Psalmenkommentar von Charles Haddon Spurgeon

PSALM 67 (Auslegung & Kommentar)


Überschrift

Ein Psalmlied. Vergl. zu Ps. 48. Feierlichkeit und leichtfließender Verstakt sind hier vereinigt. Dem Vorsänger. Wer das war, daran liegt wenig, und auch wer wir seien, ist von geringer Bedeutung, wenn nur der HERR verherrlicht wird. Auf Saitenspiel. Unser Psalm ist der fünfte, dem diese Bemerkung vorgesetzt ist. Der Name des Verfassers ist nicht genannt.1


Auslegung

2. Gott sei uns gnädig und segne uns;
er lasse uns sein Antlitz leuchten! Sela.
3. Dass man auf Erden erkenne seinen Weg,
unter allen Heiden sein Heil.
4. Es danken dir, Gott, die Völker;
es danken dir alle Völker.
5. Die Völker freuen sich und jauchzen,
dass du die Leute recht richtestund regierest die Leute auf Erden. Sela.
6. Es danken dir, Gott, die Völker;
es danken dir alle Völker.
7. Das Land gibt sein Gewächs.
Es segne uns Gott, unser Gott.
8. Es segne uns Gott
und alle Welt fürchte ihn!


2. Gott sei uns gnädig und segne uns; er lasse sein Antlitz bei uns leuchten! (Grundtext) Diese Worte sind ein schöner Widerhall des hohepriesterlichen Segens 4. Mose 6,24-26. Die Bitte beginnt am rechten Ende: mit dem Ruf um Gnade. Die Vergebung der Sünden ist stets das erste Glied in der Kette der Gnadenerweisungen, die wir erfahren. Die sich zum Sünder neigende Liebe ist diejenige Eigenschaft Gottes, auf welcher all unser Heil ruht. Die geförderten Heiligen und die schlimmsten Sünder dürfen sich in der Bitte vereinigen: Gott sei uns gnädig! Sie wird gerichtet an den Gott der Gnade von solchen, die erkennen und fühlen, dass sie der Gnade bedürfen, und sie schließt in sich den Tod aller Hoffnung auf Gesetzesgerechtigkeit und allen Anspruch eines Verdienstes. Darauf bittet die Gemeinde um den Segen Gottes: Gott segne uns! - eine sehr umfassende und weitreichende Bitte. Gottes Segen ist kein leeres Wort; er erweist sich in reichen Gaben und machtvollen Taten. Doch Gottes Gaben sind nicht alles und nicht das Höchste, wonach seine Kinder verlangen; sie begehren vor allem die persönliche Gewissheit seiner Huld und bitten daher, dass er mit dem Licht seines Antlitzes bei ihnen gegenwärtig sei. Diese drei Bitten schließen alles in sich, was wir hienieden und einst droben bedürfen.

Einträge zum Auffinden von Wörtern und Elementen:
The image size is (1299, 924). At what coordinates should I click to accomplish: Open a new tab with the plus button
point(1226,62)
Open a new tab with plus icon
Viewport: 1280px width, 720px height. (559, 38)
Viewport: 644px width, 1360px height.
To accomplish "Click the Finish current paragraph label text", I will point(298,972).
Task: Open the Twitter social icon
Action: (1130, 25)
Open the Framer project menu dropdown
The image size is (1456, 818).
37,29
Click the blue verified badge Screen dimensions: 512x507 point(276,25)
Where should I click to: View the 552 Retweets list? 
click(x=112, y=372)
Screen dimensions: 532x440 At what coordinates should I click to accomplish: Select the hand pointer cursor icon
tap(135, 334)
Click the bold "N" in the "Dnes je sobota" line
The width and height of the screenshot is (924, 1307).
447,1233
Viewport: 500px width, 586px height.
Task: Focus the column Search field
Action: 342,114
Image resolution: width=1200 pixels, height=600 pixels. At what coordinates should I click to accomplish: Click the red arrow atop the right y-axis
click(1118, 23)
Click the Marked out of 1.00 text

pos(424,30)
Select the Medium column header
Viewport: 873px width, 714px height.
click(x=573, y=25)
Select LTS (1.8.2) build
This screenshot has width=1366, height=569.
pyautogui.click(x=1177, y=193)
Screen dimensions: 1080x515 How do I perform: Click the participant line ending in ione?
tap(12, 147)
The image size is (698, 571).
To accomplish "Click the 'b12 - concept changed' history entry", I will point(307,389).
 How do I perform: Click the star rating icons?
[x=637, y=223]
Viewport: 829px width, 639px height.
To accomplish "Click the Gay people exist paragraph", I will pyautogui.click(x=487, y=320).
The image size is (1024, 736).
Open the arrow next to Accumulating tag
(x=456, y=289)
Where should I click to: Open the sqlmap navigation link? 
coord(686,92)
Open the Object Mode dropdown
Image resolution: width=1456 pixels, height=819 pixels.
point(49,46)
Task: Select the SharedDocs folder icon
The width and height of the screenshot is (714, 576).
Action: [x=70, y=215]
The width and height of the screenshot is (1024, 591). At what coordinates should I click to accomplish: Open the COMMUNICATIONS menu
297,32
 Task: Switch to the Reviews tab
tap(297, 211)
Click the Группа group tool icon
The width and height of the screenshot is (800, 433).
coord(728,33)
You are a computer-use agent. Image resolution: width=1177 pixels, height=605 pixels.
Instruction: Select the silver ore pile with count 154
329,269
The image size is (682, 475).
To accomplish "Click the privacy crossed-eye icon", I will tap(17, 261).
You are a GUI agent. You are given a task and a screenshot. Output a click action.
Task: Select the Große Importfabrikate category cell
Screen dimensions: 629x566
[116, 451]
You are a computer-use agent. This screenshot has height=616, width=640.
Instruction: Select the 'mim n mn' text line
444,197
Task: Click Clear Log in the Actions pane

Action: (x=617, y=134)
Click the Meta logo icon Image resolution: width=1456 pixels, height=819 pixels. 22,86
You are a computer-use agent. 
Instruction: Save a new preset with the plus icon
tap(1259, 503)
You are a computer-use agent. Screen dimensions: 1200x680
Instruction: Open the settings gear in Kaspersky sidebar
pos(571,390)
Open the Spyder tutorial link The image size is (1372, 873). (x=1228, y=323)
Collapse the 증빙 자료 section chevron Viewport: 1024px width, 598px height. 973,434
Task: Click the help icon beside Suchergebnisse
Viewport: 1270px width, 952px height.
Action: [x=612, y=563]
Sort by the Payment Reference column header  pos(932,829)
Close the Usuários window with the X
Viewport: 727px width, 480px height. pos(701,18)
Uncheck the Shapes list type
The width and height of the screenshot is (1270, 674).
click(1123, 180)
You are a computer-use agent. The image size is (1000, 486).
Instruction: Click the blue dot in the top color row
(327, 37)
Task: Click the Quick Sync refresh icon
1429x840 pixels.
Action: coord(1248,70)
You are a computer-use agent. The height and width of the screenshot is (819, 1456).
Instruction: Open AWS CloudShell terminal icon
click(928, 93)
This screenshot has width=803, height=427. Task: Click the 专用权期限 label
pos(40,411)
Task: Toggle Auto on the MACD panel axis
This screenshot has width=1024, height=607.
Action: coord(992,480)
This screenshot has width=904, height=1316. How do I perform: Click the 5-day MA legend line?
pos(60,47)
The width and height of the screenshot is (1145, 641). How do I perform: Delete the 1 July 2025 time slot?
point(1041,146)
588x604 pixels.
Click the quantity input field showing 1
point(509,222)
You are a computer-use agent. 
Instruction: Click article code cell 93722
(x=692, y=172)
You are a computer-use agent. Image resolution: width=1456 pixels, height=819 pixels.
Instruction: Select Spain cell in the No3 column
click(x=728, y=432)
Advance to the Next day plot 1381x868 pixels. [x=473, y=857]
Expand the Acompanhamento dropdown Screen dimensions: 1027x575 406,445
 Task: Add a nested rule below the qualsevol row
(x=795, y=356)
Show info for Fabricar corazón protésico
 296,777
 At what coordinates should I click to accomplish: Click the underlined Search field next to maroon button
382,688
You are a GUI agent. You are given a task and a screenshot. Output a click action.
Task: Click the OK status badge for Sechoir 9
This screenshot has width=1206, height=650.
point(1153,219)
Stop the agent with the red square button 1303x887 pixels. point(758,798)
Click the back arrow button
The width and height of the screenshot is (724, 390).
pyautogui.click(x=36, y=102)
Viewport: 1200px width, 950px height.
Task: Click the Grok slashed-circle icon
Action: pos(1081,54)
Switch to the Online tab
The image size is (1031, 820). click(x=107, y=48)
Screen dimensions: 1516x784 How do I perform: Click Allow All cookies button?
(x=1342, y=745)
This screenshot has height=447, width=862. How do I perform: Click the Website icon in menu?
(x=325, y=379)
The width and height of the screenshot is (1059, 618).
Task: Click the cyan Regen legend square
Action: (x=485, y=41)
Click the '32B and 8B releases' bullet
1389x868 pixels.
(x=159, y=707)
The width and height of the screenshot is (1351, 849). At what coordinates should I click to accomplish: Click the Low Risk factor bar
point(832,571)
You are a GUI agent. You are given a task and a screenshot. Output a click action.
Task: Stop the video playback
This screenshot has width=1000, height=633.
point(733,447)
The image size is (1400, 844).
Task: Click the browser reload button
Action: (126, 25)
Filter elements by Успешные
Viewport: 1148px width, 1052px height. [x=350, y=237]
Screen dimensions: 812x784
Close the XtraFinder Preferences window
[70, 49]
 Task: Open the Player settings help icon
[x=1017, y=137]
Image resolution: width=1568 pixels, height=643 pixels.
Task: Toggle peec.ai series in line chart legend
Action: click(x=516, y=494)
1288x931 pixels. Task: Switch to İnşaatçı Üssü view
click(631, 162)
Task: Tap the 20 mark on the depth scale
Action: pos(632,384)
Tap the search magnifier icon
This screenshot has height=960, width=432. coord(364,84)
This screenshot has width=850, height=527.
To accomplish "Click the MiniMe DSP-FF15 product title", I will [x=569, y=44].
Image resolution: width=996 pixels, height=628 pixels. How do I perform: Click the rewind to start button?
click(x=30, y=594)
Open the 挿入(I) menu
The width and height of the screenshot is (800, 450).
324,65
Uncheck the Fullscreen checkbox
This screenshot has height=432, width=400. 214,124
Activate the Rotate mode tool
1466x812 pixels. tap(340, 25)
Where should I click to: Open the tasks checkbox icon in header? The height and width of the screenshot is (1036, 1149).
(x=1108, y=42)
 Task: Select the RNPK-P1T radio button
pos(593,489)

ZIELE:
[a] Stimmen die folgenden Aussagen mit dem Kommentar zu Psalm 67 überein? Antworte jeweils mit Ja oder Nein und führe die entscheidenden Worte des Kommentars wörtlich an.
(i) Der Verfasser des Psalms wird mit Namen genannt.
(ii) Die Worte von Vers 2 werden als Widerhall des hohepriesterlichen Segens bezeichnet.
(iii) Die Bitte in Vers 2 beginnt mit dem Ruf um Segen.
[b] Schreibe den Kommentar zu Psalm 67 im Anschluss an seinen letzten Satz weiter.
Die Daten wurden einer anderen Quelle entnommen.

ÜBUNGSERGEBNISSE:
[a]
(i) Nein: „Der Name des Verfassers ist nicht genannt.“
(ii) Ja: „Diese Worte sind ein schöner Widerhall des hohepriesterlichen Segens 4. Mose 6,24-26.“
(iii) Nein: „Die Bitte beginnt am rechten Ende: mit dem Ruf um Gnade.“

[b]
  Der Vers kann als Gebet der ganzen israelitischen Gemeinde betrachtet werden, und die christliche Gemeinde mag ihn ebenfalls zu ihrem Gebet machen. Der Psalm hat in den folgenden Versen einen sehr weiten, alle Völker umfassenden Gesichtskreis; aber er beginnt daheim. Die ganze Gemeinde des HERRN, jede Einzelgemeinde und jedes kleine Häuflein darf wohl beten: Segne uns. Es würde jedoch sehr unrichtig sein, wenn unsere Nächstenliebe mit diesem ersten, schüchternen Anfang der Betätigung schon ihr Ende fände, wie es bei manchen in der Tat der Fall ist. Unsere Liebe darf in die weite Ferne schweifen, unsere Gebete sollten weit ausholen: wir sollen die ganze Welt in unsere Fürbitte einschließen.
  Sela. Erhebt die Herzen, erhöht eure Stimme: was folgt, erfordert einen höheren Ton.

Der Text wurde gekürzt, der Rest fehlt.